The 2017 New South Wales Cup season was the tenth season of the New South Wales Cup administered by the New South Wales Rugby League, and the second known as the Intrust Super Premiership NSW due sponsorship reasons. The competition acts as a second-tier league to the ten New South Wales-based National Rugby League clubs, as well the Canberra Raiders and New Zealand Warriors.

The winner of the Premiership will compete against the winner of the 2017 Queensland Cup in the 2017 NRL State Championship.
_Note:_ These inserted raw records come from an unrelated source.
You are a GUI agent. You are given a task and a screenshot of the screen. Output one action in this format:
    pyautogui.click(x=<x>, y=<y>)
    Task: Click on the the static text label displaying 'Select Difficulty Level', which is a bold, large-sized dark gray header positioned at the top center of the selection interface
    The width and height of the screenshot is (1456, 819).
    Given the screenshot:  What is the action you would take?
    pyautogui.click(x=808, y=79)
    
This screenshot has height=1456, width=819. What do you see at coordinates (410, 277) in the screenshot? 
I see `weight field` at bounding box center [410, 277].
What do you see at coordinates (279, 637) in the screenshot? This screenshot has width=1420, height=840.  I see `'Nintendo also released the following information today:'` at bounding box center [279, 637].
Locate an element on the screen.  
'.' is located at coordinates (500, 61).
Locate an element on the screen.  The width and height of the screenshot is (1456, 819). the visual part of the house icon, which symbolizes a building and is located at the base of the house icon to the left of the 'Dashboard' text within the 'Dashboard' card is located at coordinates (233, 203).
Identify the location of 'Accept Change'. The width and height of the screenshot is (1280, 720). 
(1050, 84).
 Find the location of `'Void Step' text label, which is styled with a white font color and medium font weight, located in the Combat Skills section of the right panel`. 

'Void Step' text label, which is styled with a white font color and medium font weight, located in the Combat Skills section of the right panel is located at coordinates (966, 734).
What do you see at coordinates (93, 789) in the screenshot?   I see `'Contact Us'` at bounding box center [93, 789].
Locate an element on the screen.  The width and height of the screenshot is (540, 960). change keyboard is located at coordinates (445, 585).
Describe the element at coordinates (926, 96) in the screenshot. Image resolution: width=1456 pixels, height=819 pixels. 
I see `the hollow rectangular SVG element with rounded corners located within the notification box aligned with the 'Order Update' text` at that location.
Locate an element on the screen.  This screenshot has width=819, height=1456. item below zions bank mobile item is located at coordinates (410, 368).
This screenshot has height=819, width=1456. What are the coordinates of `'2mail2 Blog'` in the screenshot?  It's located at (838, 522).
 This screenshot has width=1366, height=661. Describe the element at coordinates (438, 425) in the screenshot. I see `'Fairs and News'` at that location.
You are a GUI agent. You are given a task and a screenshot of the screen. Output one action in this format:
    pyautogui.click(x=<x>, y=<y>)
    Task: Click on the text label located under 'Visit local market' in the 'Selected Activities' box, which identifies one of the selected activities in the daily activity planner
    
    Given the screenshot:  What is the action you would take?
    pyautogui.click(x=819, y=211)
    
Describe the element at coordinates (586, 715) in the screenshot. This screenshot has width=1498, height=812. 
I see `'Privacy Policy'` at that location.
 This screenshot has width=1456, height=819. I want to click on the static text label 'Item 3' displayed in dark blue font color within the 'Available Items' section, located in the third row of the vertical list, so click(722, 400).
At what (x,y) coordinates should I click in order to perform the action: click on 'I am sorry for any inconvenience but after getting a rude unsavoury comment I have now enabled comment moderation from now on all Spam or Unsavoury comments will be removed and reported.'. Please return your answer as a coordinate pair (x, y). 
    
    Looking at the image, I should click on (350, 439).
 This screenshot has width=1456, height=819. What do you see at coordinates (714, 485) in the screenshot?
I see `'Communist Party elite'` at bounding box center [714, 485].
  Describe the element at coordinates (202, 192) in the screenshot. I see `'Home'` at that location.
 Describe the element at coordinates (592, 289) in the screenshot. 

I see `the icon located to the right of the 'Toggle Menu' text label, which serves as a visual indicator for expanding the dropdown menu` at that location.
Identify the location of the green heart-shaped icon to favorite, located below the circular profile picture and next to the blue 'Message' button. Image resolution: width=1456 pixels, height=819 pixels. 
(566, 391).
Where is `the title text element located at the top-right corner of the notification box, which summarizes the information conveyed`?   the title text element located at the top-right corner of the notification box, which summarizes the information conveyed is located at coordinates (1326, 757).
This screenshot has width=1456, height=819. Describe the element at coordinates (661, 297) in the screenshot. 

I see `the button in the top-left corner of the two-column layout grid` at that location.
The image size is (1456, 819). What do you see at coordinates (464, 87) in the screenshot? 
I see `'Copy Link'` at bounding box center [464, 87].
Illawarra RLFC are the defending champions, following their 21–20 victory against the Mounties in the 2016 grand final.

A NSW Residents side, selected from the Premiership, lost 6–36 to the Queensland Residents on 7 May.

Current teams

In 2017, 12 clubs are fielding teams in the Intrust Super Premiership. The Blacktown Workers Sea Eagles replaced the Manly Sea Eagles. The Illawarra Cutters were renamed as the Illawarra RLFC.

A team from Fiji applied to enter the competition, gaining support from Petero Civoniceva and the Fijian government, but the NSWRL board determined that they were not ready for the 2017 season. The team would have played from the 15,000-capacity ANZ National Stadium in Suva.

Pat Weisner started the season as coach of the Blacktown Workers Sea Eagles, before being fired and replaced by Steven Hales. The Bulldogs named Ray Moujalli as their captain.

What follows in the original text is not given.